(Clearwisdom.net) In 2006, Teacher talked about how some practitioners are affected by criticism, "As soon as others say something they explode, get upset, or start a confrontation with someone." ("Teaching the Fa in Canada, 2006"). At that time, I understood this comment to be only about practitioners sharing understandings and opinions with each other. It wasn't until recently that I truly understood what Teacher meant, that no matter who criticizes us, we must listen calmly.

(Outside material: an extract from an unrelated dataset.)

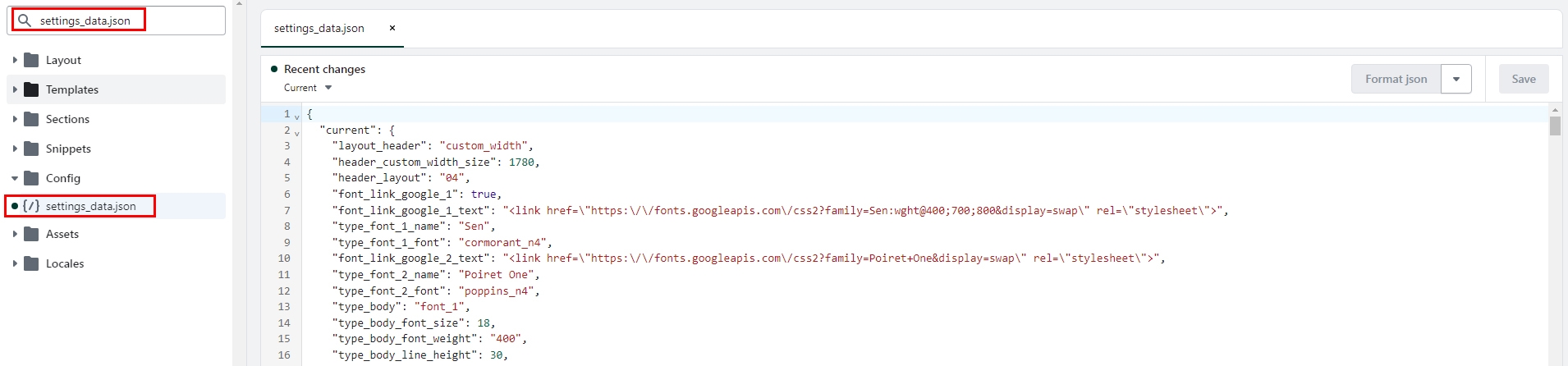Fold the "current" block at line 2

The other day, I was talking with a practitioner. When I told him that I was not able to control my temper with my child, he pointed out that this was exactly what Teacher was talking about. I suddenly woke up. When I got home, I studied "Fa Teaching Given in Manhattan" once again. I read,
"That's how things will be for you, starting now. Whether you are right or not is, for a cultivator, not important whatsoever. Don't argue left and right, and don't emphasize who's right and who's wrong. Some people are always stressing that they're right, but even if you are right, even if you're not wrong, so what? Have you improved on the basis of the Fa? The very act of using human thinking to stress who's right and who's wrong is in itself wrong. That's because you are then using the logic of ordinary people to evaluate yourself, and using that logic to make demands on others." ("Fa Teaching Given in Manhattan")
I understood right away. I had been dealing with things using everyday people's logic. I am a practitioner, but I had been using everyday people's principles to judge who was right or wrong. I had looked at conflicts with my child with an everyday parent's perspective. Thus, I was not able to look at my child's issues from a cultivator's perspective. The issues were never resolved, and I was helpless. I now realize that I was too focused on who had been right and who had been wrong. So what if I am right? I am a practitioner. I don't need fame or material gain in this world. I need to elevate my xinxing and give up my human attachments. Having enlightened to this, whenever I have a conflict with my child and the child will not accept my perspective, I now look inside and see if I have an attachment that I need to eliminate. When my child claims I am wrong, I can now often see that I indeed have a problem or an attachment. Isn't this what cultivation is about?